··· Input material

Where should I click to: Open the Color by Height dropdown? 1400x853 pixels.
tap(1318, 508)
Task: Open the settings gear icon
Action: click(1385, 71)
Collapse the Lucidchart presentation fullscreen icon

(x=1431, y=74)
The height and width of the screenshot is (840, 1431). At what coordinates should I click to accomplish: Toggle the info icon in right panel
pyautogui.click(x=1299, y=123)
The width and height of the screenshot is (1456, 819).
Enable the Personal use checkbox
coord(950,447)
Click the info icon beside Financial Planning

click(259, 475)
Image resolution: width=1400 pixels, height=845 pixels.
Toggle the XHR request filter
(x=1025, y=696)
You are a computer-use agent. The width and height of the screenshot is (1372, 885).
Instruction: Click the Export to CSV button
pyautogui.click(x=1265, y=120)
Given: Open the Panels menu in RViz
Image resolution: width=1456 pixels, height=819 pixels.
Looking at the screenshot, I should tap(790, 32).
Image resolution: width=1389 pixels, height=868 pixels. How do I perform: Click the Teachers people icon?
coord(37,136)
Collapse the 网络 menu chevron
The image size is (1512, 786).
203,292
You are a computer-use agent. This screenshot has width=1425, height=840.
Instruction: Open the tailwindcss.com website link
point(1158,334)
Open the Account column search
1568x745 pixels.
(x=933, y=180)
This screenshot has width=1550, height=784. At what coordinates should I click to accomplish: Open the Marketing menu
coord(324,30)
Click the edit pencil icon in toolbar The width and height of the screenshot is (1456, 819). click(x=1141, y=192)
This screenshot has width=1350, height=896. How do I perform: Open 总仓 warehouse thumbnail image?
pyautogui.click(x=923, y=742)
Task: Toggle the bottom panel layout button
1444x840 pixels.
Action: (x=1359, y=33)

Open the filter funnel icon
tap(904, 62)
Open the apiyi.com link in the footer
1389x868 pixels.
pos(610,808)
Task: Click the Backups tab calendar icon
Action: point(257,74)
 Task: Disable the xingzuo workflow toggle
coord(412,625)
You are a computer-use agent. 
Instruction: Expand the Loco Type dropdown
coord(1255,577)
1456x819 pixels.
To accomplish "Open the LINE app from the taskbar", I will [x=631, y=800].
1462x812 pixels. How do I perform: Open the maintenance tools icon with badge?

······

→ Task description
What lines in the listing above hold the string "computer"? List them.

→ Result of this exercise
You are a computer-use agent. The width and height of the screenshot is (1372, 885).
You are a computer-use agent. This screenshot has width=1425, height=840.
You are a computer-use agent. 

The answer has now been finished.